:: Available records ::

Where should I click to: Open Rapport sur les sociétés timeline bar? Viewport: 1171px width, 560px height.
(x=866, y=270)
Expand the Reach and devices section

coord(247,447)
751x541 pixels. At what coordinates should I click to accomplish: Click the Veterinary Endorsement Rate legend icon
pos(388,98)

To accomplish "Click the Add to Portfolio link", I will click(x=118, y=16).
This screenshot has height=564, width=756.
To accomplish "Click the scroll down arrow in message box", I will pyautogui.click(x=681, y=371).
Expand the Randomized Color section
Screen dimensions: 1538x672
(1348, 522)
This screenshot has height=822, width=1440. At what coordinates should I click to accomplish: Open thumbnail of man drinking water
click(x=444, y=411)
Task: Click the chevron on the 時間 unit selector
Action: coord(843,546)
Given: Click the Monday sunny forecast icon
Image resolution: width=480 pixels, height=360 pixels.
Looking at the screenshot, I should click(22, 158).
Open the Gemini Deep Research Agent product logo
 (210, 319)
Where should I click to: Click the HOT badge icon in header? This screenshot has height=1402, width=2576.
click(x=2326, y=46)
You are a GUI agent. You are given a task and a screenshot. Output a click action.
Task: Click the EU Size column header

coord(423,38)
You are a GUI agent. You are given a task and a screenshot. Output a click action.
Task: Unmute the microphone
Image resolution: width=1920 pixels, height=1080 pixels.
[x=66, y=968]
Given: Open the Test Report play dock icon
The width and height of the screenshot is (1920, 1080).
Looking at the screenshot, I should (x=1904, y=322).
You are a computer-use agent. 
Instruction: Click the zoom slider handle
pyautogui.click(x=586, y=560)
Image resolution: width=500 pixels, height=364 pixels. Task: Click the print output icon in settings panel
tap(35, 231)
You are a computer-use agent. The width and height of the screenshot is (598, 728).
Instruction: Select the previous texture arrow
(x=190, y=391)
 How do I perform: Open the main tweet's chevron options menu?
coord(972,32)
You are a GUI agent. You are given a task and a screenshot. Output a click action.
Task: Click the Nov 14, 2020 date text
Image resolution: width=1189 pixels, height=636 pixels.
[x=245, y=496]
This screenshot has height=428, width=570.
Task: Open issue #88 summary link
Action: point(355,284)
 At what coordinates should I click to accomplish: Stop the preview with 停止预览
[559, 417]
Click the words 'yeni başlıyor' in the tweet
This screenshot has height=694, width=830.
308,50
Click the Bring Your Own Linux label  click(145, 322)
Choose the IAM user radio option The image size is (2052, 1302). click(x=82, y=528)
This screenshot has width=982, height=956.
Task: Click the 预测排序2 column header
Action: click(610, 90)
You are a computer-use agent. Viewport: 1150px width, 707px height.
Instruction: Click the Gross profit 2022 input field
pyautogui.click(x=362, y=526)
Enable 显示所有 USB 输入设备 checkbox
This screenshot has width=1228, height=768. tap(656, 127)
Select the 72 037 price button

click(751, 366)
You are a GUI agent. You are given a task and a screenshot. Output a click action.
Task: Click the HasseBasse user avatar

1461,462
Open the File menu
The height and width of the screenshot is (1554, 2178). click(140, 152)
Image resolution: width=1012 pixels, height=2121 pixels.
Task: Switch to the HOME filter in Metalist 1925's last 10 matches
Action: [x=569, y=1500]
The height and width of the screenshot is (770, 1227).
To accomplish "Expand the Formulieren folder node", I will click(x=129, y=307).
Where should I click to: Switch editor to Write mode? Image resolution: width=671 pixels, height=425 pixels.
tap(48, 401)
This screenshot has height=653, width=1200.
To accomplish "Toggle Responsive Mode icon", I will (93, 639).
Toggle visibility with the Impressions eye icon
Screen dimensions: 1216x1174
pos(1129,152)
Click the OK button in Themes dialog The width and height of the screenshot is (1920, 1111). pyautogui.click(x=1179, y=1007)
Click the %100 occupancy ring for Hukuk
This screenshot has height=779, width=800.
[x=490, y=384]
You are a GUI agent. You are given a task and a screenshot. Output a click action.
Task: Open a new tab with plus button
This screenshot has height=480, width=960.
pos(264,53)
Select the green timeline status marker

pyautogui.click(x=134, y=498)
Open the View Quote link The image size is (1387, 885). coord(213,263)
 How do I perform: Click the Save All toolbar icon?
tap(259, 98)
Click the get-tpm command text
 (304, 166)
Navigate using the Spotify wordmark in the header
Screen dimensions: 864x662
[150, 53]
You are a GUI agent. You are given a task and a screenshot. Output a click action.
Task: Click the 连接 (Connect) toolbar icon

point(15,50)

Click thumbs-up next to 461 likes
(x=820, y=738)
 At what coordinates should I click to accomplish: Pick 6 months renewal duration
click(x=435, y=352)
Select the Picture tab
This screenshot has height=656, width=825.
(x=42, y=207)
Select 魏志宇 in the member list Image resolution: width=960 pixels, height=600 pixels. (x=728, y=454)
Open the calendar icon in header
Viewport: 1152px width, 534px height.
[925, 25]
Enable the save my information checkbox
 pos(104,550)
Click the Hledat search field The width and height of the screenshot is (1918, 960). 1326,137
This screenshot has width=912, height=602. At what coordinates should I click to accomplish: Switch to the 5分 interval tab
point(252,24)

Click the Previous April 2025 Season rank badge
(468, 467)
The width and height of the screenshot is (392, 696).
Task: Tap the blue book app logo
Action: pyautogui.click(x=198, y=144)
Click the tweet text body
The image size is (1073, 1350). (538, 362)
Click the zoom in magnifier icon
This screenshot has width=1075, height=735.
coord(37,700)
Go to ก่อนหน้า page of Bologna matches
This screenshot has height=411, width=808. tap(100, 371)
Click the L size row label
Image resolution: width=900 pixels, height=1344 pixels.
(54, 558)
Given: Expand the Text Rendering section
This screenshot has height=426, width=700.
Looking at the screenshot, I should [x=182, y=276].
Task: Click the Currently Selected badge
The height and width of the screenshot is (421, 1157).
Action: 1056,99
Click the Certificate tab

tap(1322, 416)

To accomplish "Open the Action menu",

:::

To do
Switch every occurrence of "GUI agent" to "screen agent" across all of the entries above. Reproduce the entries with everything else unchanged.

Solution
Where should I click to: Open Rapport sur les sociétés timeline bar? Viewport: 1171px width, 560px height.
(x=866, y=270)
Expand the Reach and devices section

coord(247,447)
751x541 pixels. At what coordinates should I click to accomplish: Click the Veterinary Endorsement Rate legend icon
pos(388,98)

To accomplish "Click the Add to Portfolio link", I will click(x=118, y=16).
This screenshot has height=564, width=756.
To accomplish "Click the scroll down arrow in message box", I will pyautogui.click(x=681, y=371).
Expand the Randomized Color section
Screen dimensions: 1538x672
(1348, 522)
This screenshot has height=822, width=1440. At what coordinates should I click to accomplish: Open thumbnail of man drinking water
click(x=444, y=411)
Task: Click the chevron on the 時間 unit selector
Action: coord(843,546)
Given: Click the Monday sunny forecast icon
Image resolution: width=480 pixels, height=360 pixels.
Looking at the screenshot, I should click(22, 158).
Open the Gemini Deep Research Agent product logo
 (210, 319)
Where should I click to: Click the HOT badge icon in header? This screenshot has height=1402, width=2576.
click(x=2326, y=46)
You are a screen agent. You are given a task and a screenshot. Output a click action.
Task: Click the EU Size column header

coord(423,38)
You are a screen agent. You are given a task and a screenshot. Output a click action.
Task: Unmute the microphone
Image resolution: width=1920 pixels, height=1080 pixels.
[x=66, y=968]
Given: Open the Test Report play dock icon
The width and height of the screenshot is (1920, 1080).
Looking at the screenshot, I should (x=1904, y=322).
You are a computer-use agent. 
Instruction: Click the zoom slider handle
pyautogui.click(x=586, y=560)
Image resolution: width=500 pixels, height=364 pixels. Task: Click the print output icon in settings panel
tap(35, 231)
You are a computer-use agent. The width and height of the screenshot is (598, 728).
Instruction: Select the previous texture arrow
(x=190, y=391)
 How do I perform: Open the main tweet's chevron options menu?
coord(972,32)
You are a screen agent. You are given a task and a screenshot. Output a click action.
Task: Click the Nov 14, 2020 date text
Image resolution: width=1189 pixels, height=636 pixels.
[x=245, y=496]
This screenshot has height=428, width=570.
Task: Open issue #88 summary link
Action: point(355,284)
 At what coordinates should I click to accomplish: Stop the preview with 停止预览
[559, 417]
Click the words 'yeni başlıyor' in the tweet
This screenshot has height=694, width=830.
308,50
Click the Bring Your Own Linux label  click(145, 322)
Choose the IAM user radio option The image size is (2052, 1302). click(x=82, y=528)
This screenshot has width=982, height=956.
Task: Click the 预测排序2 column header
Action: click(610, 90)
You are a computer-use agent. Viewport: 1150px width, 707px height.
Instruction: Click the Gross profit 2022 input field
pyautogui.click(x=362, y=526)
Enable 显示所有 USB 输入设备 checkbox
This screenshot has width=1228, height=768. tap(656, 127)
Select the 72 037 price button

click(751, 366)
You are a screen agent. You are given a task and a screenshot. Output a click action.
Task: Click the HasseBasse user avatar

1461,462
Open the File menu
The height and width of the screenshot is (1554, 2178). click(140, 152)
Image resolution: width=1012 pixels, height=2121 pixels.
Task: Switch to the HOME filter in Metalist 1925's last 10 matches
Action: [x=569, y=1500]
The height and width of the screenshot is (770, 1227).
To accomplish "Expand the Formulieren folder node", I will click(x=129, y=307).
Where should I click to: Switch editor to Write mode? Image resolution: width=671 pixels, height=425 pixels.
tap(48, 401)
This screenshot has height=653, width=1200.
To accomplish "Toggle Responsive Mode icon", I will (93, 639).
Toggle visibility with the Impressions eye icon
Screen dimensions: 1216x1174
pos(1129,152)
Click the OK button in Themes dialog The width and height of the screenshot is (1920, 1111). pyautogui.click(x=1179, y=1007)
Click the %100 occupancy ring for Hukuk
This screenshot has height=779, width=800.
[x=490, y=384]
You are a screen agent. You are given a task and a screenshot. Output a click action.
Task: Open a new tab with plus button
This screenshot has height=480, width=960.
pos(264,53)
Select the green timeline status marker

pyautogui.click(x=134, y=498)
Open the View Quote link The image size is (1387, 885). coord(213,263)
 How do I perform: Click the Save All toolbar icon?
tap(259, 98)
Click the get-tpm command text
 (304, 166)
Navigate using the Spotify wordmark in the header
Screen dimensions: 864x662
[150, 53]
You are a screen agent. You are given a task and a screenshot. Output a click action.
Task: Click the 连接 (Connect) toolbar icon

point(15,50)

Click thumbs-up next to 461 likes
(x=820, y=738)
 At what coordinates should I click to accomplish: Pick 6 months renewal duration
click(x=435, y=352)
Select the Picture tab
This screenshot has height=656, width=825.
(x=42, y=207)
Select 魏志宇 in the member list Image resolution: width=960 pixels, height=600 pixels. (x=728, y=454)
Open the calendar icon in header
Viewport: 1152px width, 534px height.
[925, 25]
Enable the save my information checkbox
 pos(104,550)
Click the Hledat search field The width and height of the screenshot is (1918, 960). 1326,137
This screenshot has width=912, height=602. At what coordinates should I click to accomplish: Switch to the 5分 interval tab
point(252,24)

Click the Previous April 2025 Season rank badge
(468, 467)
The width and height of the screenshot is (392, 696).
Task: Tap the blue book app logo
Action: pyautogui.click(x=198, y=144)
Click the tweet text body
The image size is (1073, 1350). (538, 362)
Click the zoom in magnifier icon
This screenshot has width=1075, height=735.
coord(37,700)
Go to ก่อนหน้า page of Bologna matches
This screenshot has height=411, width=808. tap(100, 371)
Click the L size row label
Image resolution: width=900 pixels, height=1344 pixels.
(54, 558)
Given: Expand the Text Rendering section
This screenshot has height=426, width=700.
Looking at the screenshot, I should [x=182, y=276].
Task: Click the Currently Selected badge
The height and width of the screenshot is (421, 1157).
Action: 1056,99
Click the Certificate tab

tap(1322, 416)

To accomplish "Open the Action menu",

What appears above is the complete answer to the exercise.